>> begin
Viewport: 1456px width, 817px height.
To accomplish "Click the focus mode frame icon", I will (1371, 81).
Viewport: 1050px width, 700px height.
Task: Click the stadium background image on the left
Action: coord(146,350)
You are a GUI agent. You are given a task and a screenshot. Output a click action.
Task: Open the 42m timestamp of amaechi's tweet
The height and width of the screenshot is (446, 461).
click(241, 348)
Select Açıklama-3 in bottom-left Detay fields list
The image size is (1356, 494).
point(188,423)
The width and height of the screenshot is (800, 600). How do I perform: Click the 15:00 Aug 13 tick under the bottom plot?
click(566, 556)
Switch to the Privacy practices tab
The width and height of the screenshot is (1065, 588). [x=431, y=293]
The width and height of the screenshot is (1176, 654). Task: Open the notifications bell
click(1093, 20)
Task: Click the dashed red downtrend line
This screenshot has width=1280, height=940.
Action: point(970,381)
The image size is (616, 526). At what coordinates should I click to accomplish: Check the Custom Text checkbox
>> end
● GOAL
Copy every entry above word for word, keeping each line in its original order.

● RESULT
Viewport: 1456px width, 817px height.
To accomplish "Click the focus mode frame icon", I will (1371, 81).
Viewport: 1050px width, 700px height.
Task: Click the stadium background image on the left
Action: coord(146,350)
You are a GUI agent. You are given a task and a screenshot. Output a click action.
Task: Open the 42m timestamp of amaechi's tweet
The height and width of the screenshot is (446, 461).
click(241, 348)
Select Açıklama-3 in bottom-left Detay fields list
The image size is (1356, 494).
point(188,423)
The width and height of the screenshot is (800, 600). How do I perform: Click the 15:00 Aug 13 tick under the bottom plot?
click(566, 556)
Switch to the Privacy practices tab
The width and height of the screenshot is (1065, 588). [x=431, y=293]
The width and height of the screenshot is (1176, 654). Task: Open the notifications bell
click(1093, 20)
Task: Click the dashed red downtrend line
This screenshot has width=1280, height=940.
Action: point(970,381)
The image size is (616, 526). At what coordinates should I click to accomplish: Check the Custom Text checkbox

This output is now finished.